Would the Yogiman have become
a baseball legend as Larry Berra?

By MAURY ALLEN
of TheColumnists.com

HE WAS A 16-year-old American Legion baseball player in a St. Louis neighborhood known as Dago Hill back in 1941, a few months before the Japanese attack on Pearl Harbor would change the world.

The scruffy kid known as Lawdie to his pals for his first name of Larry as in Lawrence Peter Berra sat cross legged and with arms linked as he awaited his turn at bat on the rocky field.

"One of my pals was Bobby Hoffman (later to make it for seven years with the New York Giants as a journeyman infielder) and he had seen this movie about India. There was a guy in it who sat on the ground and meditated," Berra said. "Bobby said I looked like him, an Indian yogi. All the guys started calling me Yogi."

Berra was standing in the conference room of his own Yogi Berra Museum and Learning Center in Little Falls, New Jersey recently talking about the fourth book he has authored, "When You Come to a Fork in the Road, Take It" with Dave Kaplan (Hyperion), a collection of the sayings and stories of the Hall of Famer. It describes the inspiration and wisdom of one of baseball's greatest heroes.

He admitted he has written (with some help) more books than he ever read.

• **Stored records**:
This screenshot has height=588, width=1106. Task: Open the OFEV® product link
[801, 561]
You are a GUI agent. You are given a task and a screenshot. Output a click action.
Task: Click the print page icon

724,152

• **Given task 1**: Decide whether each statement agrees with the Yogi Berra article, answering yes or no and quoting the words that settle it. (a) Berra was 16 when he played American Legion baseball in 1941. (b) Bobby Hoffman spent ten years with the New York Giants. (c) The book Berra talked about at his museum was his third.
• **Given task 2**: Carry on the Yogi Berra article from its last sentence.

• **Expected output 1**:
(a) Yes: "HE WAS A 16-year-old American Legion baseball player in a St. Louis neighborhood known as Dago Hill back in 1941"
(b) No: "later to make it for seven years with the New York Giants as a journeyman infielder"
(c) No: "talking about the fourth book he has authored"

• **Expected output 2**:
"I was a school dropout so I didn't read books. I did read The Sporting News all the time, though. I studied every box score, especially of the Cardinals," Berra said.

Ducky Wucky Medwick was his favorite Cardinals player. It wasn't because of his hard-headed style or slugging skills.

"It was because I used to deliver papers to him. The paper cost two cents and he always gave me a nickel. He became my favorite Cardinal," Berra said.

I go back 40 years with Berra to his days as a fading Yankee star in the late 1950s into the early 1960s, his first managerial term with the Yankees, his shocking firing in 1964 after losing the World Series to the Cardinals, his coaching and managing days with the Mets, his return to the Yankees as a coach under Billy Martin and his quick time march as field boss under team Boss George Steinbrenner.

Through all those years and all his authored books, one thought always raged through my mind: Would he have become one of America's best known and most beloved athletes if he stuck with that name of Larry Berra?

Even his beautiful wife of 52 years, Carmen Berra, calls him Yogi as do his three sons (Dale Berra played for Yogi as a Yankee), nine grand children, legion of friends and admirers and the world at large.

Berra describes in his book when he officially became Yogi to himself as well as others.

"Umpire Bill McGowan arranged for me to autograph a couple of baseballs," Berra writes of a 1947 event allowing the underpaid umps of the day to hustle a few bucks at dinners with signed baseballs. Berra signed the balls as Larry Berra and McGowan asked, "Who the hell put Larry Berra on here?"

Berra protested that his name was Larry Berra and McGowan said, "The hell it is. Sign them Yogi. That's your name, ain't it?"

The thought persists that in the current collectible market a baseball signed "Larry Berra" might have the value of an antique.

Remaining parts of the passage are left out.